Aim of the task
Please tally how many lines in the entries below include the word "will", giving only the number.

[[ Excerpted data open ]]

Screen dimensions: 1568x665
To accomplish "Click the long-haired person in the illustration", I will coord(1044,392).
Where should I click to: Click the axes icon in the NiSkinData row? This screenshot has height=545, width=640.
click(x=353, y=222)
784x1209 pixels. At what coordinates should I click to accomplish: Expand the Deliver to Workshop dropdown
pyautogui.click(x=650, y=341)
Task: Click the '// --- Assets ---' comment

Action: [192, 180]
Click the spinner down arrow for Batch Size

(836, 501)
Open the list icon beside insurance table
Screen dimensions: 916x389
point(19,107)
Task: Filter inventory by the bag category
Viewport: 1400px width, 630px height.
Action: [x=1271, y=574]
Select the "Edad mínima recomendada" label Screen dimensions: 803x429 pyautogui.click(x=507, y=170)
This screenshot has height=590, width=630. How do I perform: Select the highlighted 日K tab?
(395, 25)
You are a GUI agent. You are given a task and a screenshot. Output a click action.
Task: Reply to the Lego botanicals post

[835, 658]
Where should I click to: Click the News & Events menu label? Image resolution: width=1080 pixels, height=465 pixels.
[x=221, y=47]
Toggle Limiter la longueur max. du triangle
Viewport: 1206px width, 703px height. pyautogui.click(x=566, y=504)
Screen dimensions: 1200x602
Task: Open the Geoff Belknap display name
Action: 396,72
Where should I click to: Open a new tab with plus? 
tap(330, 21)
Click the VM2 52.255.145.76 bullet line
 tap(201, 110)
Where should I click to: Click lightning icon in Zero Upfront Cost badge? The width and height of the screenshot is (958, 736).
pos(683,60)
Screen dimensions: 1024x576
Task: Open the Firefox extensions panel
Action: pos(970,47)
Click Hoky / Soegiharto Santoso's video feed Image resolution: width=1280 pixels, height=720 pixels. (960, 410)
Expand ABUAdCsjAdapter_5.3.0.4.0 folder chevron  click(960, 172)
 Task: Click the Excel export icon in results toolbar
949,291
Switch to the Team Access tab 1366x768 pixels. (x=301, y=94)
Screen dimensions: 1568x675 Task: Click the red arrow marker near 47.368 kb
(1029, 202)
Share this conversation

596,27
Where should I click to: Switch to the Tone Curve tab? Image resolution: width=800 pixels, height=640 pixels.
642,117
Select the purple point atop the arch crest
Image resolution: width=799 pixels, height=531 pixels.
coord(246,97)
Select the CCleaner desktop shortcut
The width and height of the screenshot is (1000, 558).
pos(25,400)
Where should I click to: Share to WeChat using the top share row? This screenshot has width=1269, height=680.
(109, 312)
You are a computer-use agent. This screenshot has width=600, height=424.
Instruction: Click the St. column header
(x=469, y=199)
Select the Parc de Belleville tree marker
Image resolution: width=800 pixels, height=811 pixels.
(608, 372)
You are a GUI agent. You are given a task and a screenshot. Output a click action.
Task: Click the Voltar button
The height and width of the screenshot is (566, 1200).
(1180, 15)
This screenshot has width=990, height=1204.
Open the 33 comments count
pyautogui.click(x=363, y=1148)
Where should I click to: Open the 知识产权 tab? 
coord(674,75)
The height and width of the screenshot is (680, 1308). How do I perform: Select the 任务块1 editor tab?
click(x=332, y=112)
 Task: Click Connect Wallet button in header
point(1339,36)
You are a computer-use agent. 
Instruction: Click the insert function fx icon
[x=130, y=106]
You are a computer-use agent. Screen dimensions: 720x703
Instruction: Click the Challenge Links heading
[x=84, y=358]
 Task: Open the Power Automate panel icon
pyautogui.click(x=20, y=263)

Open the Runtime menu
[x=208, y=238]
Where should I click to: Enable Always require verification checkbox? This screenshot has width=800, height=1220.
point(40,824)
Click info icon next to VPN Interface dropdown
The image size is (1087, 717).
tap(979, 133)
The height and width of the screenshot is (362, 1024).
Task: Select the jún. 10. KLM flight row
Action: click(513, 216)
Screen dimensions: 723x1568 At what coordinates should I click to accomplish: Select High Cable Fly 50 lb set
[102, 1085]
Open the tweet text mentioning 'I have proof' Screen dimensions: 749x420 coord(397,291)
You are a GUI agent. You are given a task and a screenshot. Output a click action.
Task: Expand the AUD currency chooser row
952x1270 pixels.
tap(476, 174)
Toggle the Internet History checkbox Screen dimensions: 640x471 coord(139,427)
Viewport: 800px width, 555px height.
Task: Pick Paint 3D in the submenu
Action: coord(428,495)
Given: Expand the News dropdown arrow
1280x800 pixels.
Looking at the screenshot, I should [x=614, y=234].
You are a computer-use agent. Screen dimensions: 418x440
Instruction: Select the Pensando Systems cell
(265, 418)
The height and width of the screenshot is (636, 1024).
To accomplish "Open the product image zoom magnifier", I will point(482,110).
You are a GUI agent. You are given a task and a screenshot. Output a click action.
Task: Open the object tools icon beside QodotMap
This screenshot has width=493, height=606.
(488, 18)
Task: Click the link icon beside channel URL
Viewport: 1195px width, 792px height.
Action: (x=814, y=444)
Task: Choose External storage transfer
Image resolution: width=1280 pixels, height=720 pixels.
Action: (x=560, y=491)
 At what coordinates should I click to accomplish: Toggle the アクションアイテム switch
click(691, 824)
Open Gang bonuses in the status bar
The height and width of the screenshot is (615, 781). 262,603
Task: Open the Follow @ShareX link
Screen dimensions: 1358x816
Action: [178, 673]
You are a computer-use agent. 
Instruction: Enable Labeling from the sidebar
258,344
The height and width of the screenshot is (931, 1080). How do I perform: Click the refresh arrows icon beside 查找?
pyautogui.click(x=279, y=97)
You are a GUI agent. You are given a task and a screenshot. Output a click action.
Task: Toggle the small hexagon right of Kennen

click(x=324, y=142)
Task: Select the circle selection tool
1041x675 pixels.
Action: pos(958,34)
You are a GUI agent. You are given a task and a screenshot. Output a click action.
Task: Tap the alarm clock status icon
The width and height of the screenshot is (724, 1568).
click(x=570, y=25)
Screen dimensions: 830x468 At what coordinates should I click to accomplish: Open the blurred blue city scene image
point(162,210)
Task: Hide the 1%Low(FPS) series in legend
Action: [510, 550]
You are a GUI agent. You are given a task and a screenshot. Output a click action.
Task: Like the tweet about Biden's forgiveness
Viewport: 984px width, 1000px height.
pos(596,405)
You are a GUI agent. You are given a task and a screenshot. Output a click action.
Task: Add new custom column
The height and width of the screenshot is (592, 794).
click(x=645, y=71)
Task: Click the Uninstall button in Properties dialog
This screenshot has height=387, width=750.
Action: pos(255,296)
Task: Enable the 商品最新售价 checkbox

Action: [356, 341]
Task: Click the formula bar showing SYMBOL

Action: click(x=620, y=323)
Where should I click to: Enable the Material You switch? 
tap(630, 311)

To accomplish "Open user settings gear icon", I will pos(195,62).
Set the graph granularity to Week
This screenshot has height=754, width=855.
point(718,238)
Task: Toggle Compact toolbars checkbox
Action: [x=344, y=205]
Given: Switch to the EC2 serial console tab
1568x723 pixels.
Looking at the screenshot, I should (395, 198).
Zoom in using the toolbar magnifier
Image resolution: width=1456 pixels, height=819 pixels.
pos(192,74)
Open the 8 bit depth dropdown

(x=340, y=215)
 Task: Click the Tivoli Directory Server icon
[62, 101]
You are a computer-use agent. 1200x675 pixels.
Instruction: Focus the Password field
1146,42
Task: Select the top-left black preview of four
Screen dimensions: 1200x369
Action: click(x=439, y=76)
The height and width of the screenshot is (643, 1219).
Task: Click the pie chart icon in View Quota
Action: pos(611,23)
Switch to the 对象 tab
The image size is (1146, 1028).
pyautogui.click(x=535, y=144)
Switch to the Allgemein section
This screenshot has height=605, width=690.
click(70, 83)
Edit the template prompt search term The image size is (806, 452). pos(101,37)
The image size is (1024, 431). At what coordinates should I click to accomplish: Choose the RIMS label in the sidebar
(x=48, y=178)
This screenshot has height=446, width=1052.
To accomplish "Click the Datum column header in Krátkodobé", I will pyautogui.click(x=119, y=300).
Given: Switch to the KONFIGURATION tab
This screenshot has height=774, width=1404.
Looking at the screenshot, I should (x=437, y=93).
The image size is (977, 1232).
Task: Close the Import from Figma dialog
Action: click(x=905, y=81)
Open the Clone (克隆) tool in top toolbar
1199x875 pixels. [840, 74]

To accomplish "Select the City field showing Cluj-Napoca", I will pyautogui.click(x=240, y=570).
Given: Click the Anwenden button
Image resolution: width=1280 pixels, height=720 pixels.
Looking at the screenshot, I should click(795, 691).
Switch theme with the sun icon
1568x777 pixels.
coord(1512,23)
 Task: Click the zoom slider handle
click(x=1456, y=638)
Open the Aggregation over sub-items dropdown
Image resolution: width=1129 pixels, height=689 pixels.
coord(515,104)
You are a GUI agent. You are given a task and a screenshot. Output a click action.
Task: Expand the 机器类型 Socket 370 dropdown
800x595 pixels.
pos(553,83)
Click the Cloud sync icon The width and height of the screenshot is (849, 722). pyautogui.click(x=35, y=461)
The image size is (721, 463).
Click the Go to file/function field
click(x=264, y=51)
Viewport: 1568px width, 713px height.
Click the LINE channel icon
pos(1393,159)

[[ Excerpted data closed ]]

Answer below
5